Mais nous avons l'histoire et l'expertise technique de ces tableaux qui sont des éléments rationnels sur lesquels nous fondons notre appréciation.
   Nous pouvons démontrer qu'il s'agit indiscutablement des tableaux achetés par Philippe de Béthune entre 1601 et 1605 au Caravage et inscrits sur son inventaire signé de sa main en 1608 en précisant qu'il s'agit d'originaux. Nous avons photographié cet inventaire gardé au Minutier de notaires aux Archives Nationales.
   Nous pouvons démontrer, grâce aux travaux de restaurateurs et d'un laboratoire spécialisé agréés par le Louvre qu'il s'agit bien de tableaux peints au début du XVIIe siècle, avec des matériaux et pigments de l'époque et les techniques habituelles du Caravage. Et qu'ils comportent des "repentirs" qui ne sont en général pas présents sur des copies de tableaux.
   On sait enfin que ce peintre réalisait des versions différentes de certaines de ses œuvres, à l'exemple du Joueur de luth. Ceci expliquerait les différences constatées sur nos tableaux: tête du Christ pour le Repas d'Emmaüs, et col bleu pour l'Incrédulité de Saint-Thomas. S'il s'agissait de copies scolaires ou sans intérêt pourquoi ces deux différences ?
   Face à ces arguments, il ne nous est opposé qu'un "ressenti" d'experts sans aucuns commentaires sur notre argumentation.
   S'il s'agissait vraiment de mauvaises copies, ou même de très bonnes comme le dit Mr Brejon de Lavergnée, le seul expert reconnu à les avoir vus et à avoir parlé avec les restaurateurs et les conservateurs locaux, pourquoi Philippe de Béthune aurait-il précisé spécialement qu'il s'agissait d'originaux, lui qui connaissait bien Le Caravage qu'il avait même fait personnellement sortir de prison ?
   La seule explication possible serait donc qu'il s'agisse de versions différentes du même thème que celui des tableaux de Londres et de Postdam, ou l'inverse ! Et qu'elles pourraient avoir été réalisées, pas entièrement par Caravage mais pour partie seulement, le reste l'ayant été par des aides ou des élèves. Mais alors leur valeur resterait entière.
   Quant au jugement de Mina Grégori sur les couleurs "trop vives" et les "visages anguleux" de nos tableaux, on peut noter que les couleurs vues sur une photo dépendent essentiellement de l'éclairage lors de la prise de vues, et que sur le tableau de la Cène à Emmaüs, le visage du Christ est effectivement plus anguleux et barbu que sur celui de Londres, mais que ce visage se retrouve tel quel sur une autre version de ce thème attribuée au Caravage et exposée en Italie ! Il serait évidemment mieux qu'elle vienne voir ces tableaux avant de confirmer ou non un jugement respectable mais peut-être hâtif !

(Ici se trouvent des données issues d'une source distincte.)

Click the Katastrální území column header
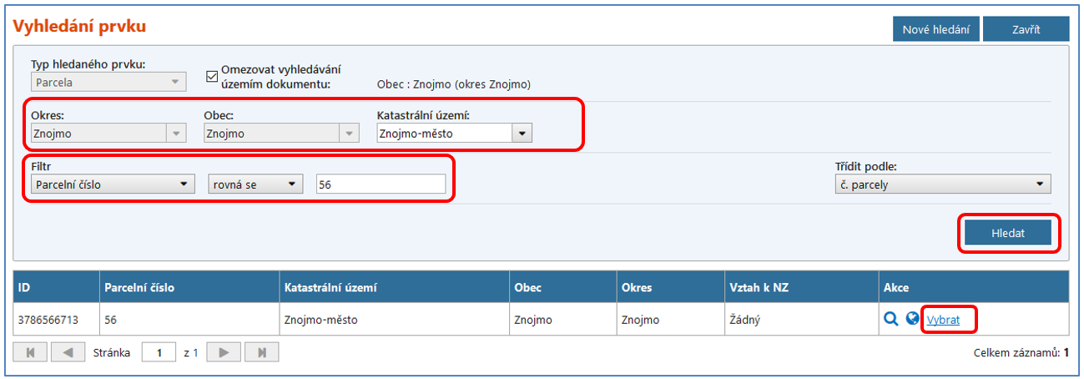[330, 287]
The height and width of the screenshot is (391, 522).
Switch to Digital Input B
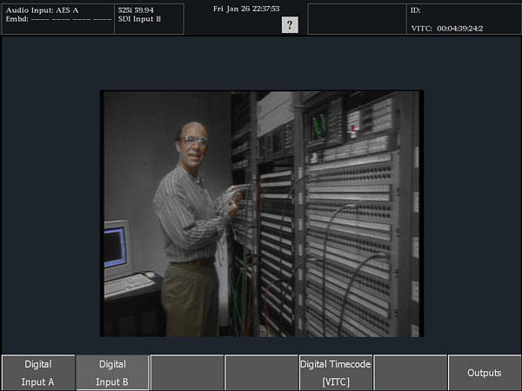[x=112, y=373]
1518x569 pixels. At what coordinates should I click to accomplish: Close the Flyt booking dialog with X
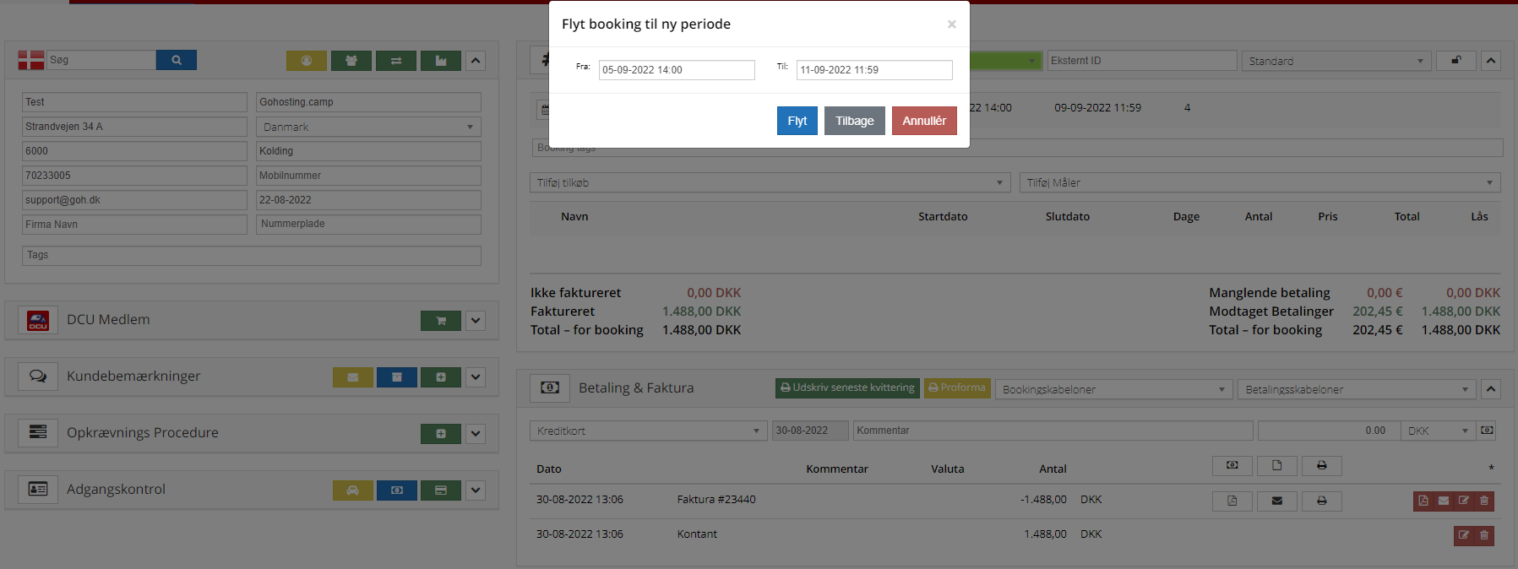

   Le Caravage n'ayant signé qu’un seul de ses tableaux, on ne peut, certes, prétendre être sûr à 100% de l'attribution d'une œuvre à ce peintre. Mais la concordance de l'histoire et de l'expertise technique de ces tableaux, et ce que l'on sait de l'époque où mécènes et artistes se retrouvaient autour de cette nouvelle approche dite Caravagesque de la peinture italienne, nous confirment qu'il y a plus de probabilités pour que les tableaux de Philippe de Béthune retrouvés à Loches soient de vrais Caravage que le contraire.
   Il aura fallu deux ans pour qu'un tableau de ce peintre, retrouvé en 2002 à Dublin, et non reconnu par les experts de l'époque, lui soit finalement attribué.

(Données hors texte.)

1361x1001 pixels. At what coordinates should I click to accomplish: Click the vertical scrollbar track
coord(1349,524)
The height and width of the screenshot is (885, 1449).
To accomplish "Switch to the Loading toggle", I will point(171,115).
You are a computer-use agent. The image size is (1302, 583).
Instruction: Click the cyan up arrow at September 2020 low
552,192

   Gageons que la mise en exposition cet été à Loches de ces deux chefs d'œuvre, avec leur dossier d'expertise, permettra au public et aux experts de se faire leur jugement en toute indépendance.

Jean-Jacques Descamps
Député-maire de la ville de Loches
(courrier mis en ligne le 13 février 2006)

Réponse :  

Je renvoie à mon article paru sur ce site. Je n'avais pu alors joindre Arnaud Brejon de Lavergnée, qui m'a confirmé le lendemain par téléphone qu'il s'agissait de copies, comme l'ont affirmé par ailleurs Pierre Rosenberg à l'AFP, Sir Denis Mahon et Mina Gregori au Monde, ainsi que Stéphane Loire, toujours selon Le Monde. Par ailleurs, tous les historiens d'art avec qui j'ai parlé depuis de ces tableaux s'accordent à penser, sans une seule exception, qu'il s'agit de copies. S'il faut être prudent lorsqu'on examine un œuvre sur photo, le caractère non autographe est parfois évident. C'est le cas pour ces tableaux, tant dans les photos transmises par la ville de Loches que dans les reportages filmés diffusés sur les chaînes de télévision.